DOCUMENT TEXT |
__________
Demo App Code Walkthrough
Now that we understand the motivation behind the project and have a high-level overview of how the app works, let’s dig into the actual code to see what’s going on under the hood. To keep things simple, all of the backend code is found in the app.py
file, which we’ve reproduced in full below:
Let’s break down what’s happening here, method by method, line by line.
On lines 1–11, we import our app’s dependencies. Our app relies on the following:
-
dotenv
for reading environment variables from the.env
file -
flask
for the web application setup -
json
for working with JSON -
os
also for getting environment variables -
pandas
for working with the dataset -
pinecone
for working with the Pinecone SDK -
requests
for making API requests to download our dataset -
sentence_transformers
for our embedding model
On line 13, we provide some boilerplate code to tell Flask the name of our app.
On lines 15–18, we define some constants that will be used in the app. These include the name of our Pinecone index, the directory in which we’ll store our question data, the file name of the dataset, and the URL from which we’ll download the dataset.
On lines 20–23, our initialize_pinecone
method gets our API key from the .env
file and uses it to initialize Pinecone.
On lines 25–27, our delete_existing_pinecone_index
method searches our Pinecone instance for indexes with the same name as the one we’re using (“question-answering-chatbot”). If an existing index is found, we delete it.
On lines 29–33, our create_pinecone_index
method creates a new index using the name we chose (“question-answering-chatbot”), the “cosine” proximity metric, and only one shard.
On lines 35–41, our download_data
method downloads the dataset of Quora question-answers pairs if needed. If the file already exists in the tmp
directory, then we just use that file.
On lines 43–50, our read_tsv_file
method reads the TSV file using the pandas
library and inserts each row into a data frame. We also remove any duplicate questions found in the dataset.
On lines 52–57, our create_and_apply_model
method uses the sentence_transformers
library to work with the Average Word Embeddings Model. We then create a vector embedding for each question by encoding it using our model. The vector embeddings are then inserted into the Pinecone index.
Each of the methods we’ve described so far is called on lines 77–82 when the backend app is started. This work prepares us for the final step of actually querying the Pinecone index based on user input.
__________
EXTRACTED MATERIAL |

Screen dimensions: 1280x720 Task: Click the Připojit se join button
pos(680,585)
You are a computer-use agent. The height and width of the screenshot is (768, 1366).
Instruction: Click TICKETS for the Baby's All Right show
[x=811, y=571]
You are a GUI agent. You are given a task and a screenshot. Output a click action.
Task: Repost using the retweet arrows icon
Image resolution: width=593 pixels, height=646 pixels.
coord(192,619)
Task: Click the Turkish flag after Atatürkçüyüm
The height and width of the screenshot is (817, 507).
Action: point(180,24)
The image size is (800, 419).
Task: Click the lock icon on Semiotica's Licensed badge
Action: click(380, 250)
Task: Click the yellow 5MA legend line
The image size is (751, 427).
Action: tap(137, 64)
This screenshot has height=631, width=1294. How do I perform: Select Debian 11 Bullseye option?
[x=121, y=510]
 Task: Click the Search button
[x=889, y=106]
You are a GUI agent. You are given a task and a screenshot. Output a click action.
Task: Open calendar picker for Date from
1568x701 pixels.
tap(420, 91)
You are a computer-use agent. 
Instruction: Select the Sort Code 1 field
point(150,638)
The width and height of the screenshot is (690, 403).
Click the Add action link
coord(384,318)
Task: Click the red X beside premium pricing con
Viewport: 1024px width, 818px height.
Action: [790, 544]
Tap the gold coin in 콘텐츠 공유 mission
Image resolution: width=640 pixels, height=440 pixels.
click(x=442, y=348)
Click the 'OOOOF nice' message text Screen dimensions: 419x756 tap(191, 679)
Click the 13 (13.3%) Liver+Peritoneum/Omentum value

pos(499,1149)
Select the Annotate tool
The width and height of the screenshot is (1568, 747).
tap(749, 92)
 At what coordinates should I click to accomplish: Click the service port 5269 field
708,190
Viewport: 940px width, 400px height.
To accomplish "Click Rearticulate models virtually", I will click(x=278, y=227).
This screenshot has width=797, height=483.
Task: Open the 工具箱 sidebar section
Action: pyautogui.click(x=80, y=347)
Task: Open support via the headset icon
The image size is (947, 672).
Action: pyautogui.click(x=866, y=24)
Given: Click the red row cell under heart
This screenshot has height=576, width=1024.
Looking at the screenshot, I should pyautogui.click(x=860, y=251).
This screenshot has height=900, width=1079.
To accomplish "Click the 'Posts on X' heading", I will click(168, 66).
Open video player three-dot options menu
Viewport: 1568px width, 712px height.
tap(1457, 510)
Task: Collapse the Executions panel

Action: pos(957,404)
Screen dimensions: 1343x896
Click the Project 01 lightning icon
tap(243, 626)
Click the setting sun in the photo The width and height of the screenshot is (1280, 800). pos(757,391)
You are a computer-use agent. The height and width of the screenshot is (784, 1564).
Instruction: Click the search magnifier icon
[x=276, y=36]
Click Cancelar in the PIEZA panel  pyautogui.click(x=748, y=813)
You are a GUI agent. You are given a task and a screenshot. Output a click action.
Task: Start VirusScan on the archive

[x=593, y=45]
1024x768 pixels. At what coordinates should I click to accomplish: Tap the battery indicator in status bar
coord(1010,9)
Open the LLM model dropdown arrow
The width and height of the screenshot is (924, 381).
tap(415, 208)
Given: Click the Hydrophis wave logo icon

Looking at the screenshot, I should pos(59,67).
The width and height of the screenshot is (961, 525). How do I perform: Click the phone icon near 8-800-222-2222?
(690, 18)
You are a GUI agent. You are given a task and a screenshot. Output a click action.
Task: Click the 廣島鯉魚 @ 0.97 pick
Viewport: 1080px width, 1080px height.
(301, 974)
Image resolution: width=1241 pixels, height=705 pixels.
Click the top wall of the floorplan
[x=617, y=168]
__________
THINGS TO DO |
(1) In the demo app code walkthrough, which proximity metric does the create_pinecone_index method use when it creates the new index?
(2) Extend the demo app code walkthrough, picking up after its final sentence.

TASK ANSWERS |
(1) The "cosine" proximity metric.

(2)
On lines 84–94, we define two routes for our app: one for the home page and one for the API endpoint. The home page serves up the index.html
template file along with the JS and CSS assets, and the API endpoint provides the search functionality for querying the Pinecone index.
Finally, on lines 59–75, our query_pinecone
method takes the user’s input, converts it into a vector embedding, and then queries the Pinecone index to find similar questions. This method is called when the /api/search
endpoint is hit, which occurs any time the user submits a new search query.
For the visual learners out there, here’s a diagram outlining how the app works:
Example Scenario
So, putting this all together, what does the user experience look like?
A user could visit our site, enter the question “How to learn Python”, find similar questions that have been asked in the past, and then click on the links to see the questions and answers on Quora.
Following along with our customer service scenario, a user might ask a question about how to use our company’s product, find similar questions, click on a link, and be directed to a helpful support page that answers their question, all without interacting with a support representative.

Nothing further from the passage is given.